Detection of Adulteration and Pesticide Residues in Chinese Patent Medicine Qipi Pill Using KASP Technology and GC-MS/MS.

Chinese patent medicines (CPMs) are of great value for the prevention and treatment of diseases. However, adulterants and pesticide residues in CPMs have become the "bottleneck" impeding the globalization of traditional Chinese medicine. In this study, 12 batches of commercially available Qipi pill (a famous CPM recorded in Chinese Pharmacopeia) from different manufacturers were investigated to evaluate their authenticity and quality safety. Considering the severely degraded DNA in CPMs, kompetitive allele specific PCR (KASP) technology combined with DNA mini-barcodes was proposed for the quality regulation of a large number of products in CPM market. The residues of four kinds of pesticides including pentachloronitrobenzene (PCNB), hexachlorocyclohexane (HCH), aldrin, and dichlorodiphenyltrichloroethane (DDT) were quantified using gas chromatography and tandem mass spectrometry (GC-MS/MS). The results indicated that in two of the 12 batches of Qipi pill, the main herbal ingredient Panax ginseng was completely substituted by P. quinquefolius, and one sample was partially adulterated with P. quinquefolius. The PCNB residue was detected in 11 batches of Qipi pill, ranging from 0.11 to 0.46 mg/kg, and the prohibited pesticide HCH was present in four samples. Both adulteration and banned pesticides were found in two CPMs. This study suggests that KASP technology combined with DNA mini-barcodes can be used for the quality supervision of large sample size CPMs with higher efficiency but lower cost. Our findings also provide the insight that pesticide residues in CPMs should be paid more attention in the future.
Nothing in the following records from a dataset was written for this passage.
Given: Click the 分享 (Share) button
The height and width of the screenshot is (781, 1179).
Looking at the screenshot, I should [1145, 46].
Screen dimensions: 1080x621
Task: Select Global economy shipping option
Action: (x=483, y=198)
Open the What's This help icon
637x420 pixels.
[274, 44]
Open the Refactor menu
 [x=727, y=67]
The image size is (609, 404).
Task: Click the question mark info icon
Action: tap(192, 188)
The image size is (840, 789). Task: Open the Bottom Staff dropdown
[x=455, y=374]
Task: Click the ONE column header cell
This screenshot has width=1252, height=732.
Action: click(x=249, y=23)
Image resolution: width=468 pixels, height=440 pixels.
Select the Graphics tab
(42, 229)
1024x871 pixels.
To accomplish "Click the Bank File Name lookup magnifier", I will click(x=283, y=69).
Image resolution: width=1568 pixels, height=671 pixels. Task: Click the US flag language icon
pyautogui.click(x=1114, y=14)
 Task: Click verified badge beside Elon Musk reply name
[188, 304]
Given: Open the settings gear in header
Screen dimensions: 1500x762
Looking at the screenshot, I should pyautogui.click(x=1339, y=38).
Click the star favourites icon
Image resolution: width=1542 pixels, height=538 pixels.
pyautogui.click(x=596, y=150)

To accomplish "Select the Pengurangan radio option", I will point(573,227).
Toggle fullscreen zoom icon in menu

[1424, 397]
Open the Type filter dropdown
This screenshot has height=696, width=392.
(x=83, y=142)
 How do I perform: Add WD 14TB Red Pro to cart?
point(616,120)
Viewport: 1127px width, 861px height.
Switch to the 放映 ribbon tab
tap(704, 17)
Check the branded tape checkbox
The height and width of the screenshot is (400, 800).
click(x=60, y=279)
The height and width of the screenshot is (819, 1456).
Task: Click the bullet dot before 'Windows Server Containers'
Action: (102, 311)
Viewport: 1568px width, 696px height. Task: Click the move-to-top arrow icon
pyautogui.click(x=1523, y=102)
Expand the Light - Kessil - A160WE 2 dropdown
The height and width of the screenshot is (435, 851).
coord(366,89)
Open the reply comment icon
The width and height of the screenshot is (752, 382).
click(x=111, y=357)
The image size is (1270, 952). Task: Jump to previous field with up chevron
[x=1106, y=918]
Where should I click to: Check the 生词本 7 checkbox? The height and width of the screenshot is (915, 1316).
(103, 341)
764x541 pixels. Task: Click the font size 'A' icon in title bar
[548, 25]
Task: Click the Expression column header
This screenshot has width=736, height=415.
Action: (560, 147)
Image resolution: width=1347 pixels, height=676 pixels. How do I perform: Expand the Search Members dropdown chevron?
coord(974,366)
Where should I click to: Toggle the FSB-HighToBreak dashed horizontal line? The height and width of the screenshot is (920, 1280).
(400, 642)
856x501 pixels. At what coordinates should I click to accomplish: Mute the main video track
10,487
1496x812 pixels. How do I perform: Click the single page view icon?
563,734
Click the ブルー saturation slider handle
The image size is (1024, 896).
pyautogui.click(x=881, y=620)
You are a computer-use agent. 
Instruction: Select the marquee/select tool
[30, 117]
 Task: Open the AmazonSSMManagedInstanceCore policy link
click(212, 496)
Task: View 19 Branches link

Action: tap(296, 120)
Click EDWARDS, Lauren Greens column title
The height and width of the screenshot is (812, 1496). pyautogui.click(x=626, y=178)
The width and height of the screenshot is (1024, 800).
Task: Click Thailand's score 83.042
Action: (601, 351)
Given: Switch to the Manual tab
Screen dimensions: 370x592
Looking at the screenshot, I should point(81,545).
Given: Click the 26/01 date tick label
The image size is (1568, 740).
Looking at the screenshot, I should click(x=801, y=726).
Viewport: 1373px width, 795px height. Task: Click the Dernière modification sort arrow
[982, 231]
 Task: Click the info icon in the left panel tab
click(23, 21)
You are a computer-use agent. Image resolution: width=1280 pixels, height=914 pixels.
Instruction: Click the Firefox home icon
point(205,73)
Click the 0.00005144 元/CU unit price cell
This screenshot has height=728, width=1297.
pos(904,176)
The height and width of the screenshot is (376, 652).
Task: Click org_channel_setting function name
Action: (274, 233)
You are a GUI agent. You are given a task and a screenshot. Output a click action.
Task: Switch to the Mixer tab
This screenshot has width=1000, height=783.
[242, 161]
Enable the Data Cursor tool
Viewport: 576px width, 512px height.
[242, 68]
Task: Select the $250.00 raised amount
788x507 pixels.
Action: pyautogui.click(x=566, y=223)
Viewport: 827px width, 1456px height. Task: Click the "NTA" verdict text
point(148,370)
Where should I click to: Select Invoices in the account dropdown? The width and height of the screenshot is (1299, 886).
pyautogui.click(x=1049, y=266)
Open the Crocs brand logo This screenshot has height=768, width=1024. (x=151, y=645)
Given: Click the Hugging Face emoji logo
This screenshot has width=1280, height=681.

Development of a Genus-Universal Nucleotide Signature for the Identification and Supervision of Ephedra-Containing Products.

Ephedra plants generally contain ephedrine alkaloids, which are the critical precursor compounds of methamphetamine (METH). METH could cause serious physical and mental damage, and therefore Ephedra materials are strictly in supervision internationally. However, unlawful utilization of Ephedra herbs and its products still exist. Thus, it is imperative to establish a universal method for monitoring Ephedra ingredients in complex mixtures and processed products. In this study, 224 ITS2 sequences representing 59 taxa within Ephedra were collected, and a 23-bp genus-level nucleotide signature (GTCCGGTCCGCCTCGGCGGTGCG) was developed for the identification of the whole genus. The specific primers MH-1F/1R were designed, and 125 individuals of twelve Ephedra species/varieties were gathered for applicability verification of the nucleotide signature. Additionally, seven batches of Chinese patent medicines containing Ephedra herbs were used to test the application of the nucleotide signature in complex and highly processed materials. The results demonstrated that the 23-bp molecular marker was unique to Ephedra and conserved within the genus. It can be successfully utilized for the detection of Ephedra components in complex preparations and processed products with severe DNA degradation. The method developed in this study could undoubtedly serve as a strong support for the supervision of illegal circulation of Ephedra-containing products.

The complete chloroplast genome of Asarum pulchellum Hemsl. (Aristolochiaceae: Asarum L.).

Asarum pulchellum Hemsley 1890, belonging to Aristolochiaceae family, is a kind of folk herb resource with certain toxicity. In this study, we acquired the complete chloroplast genome of A. pulchellum for its accurate species identification and phylogenetic analysis. The genome is 177,905 bp in size with a typical circular quadripartite structure, consisting of a large single-copy region, a small single-copy region and a pair of inverted repeats. In total, 136 genes were annotated, including 92 protein-coding genes, 36 tRNA genes and eight rRNA genes. In the phylogenetic analysis, A. pulchellum and A. sieboldii formed a sister clade. The chloroplast genome helps further studies of taxonomy and genetic evolution of Aristolochiaceae family.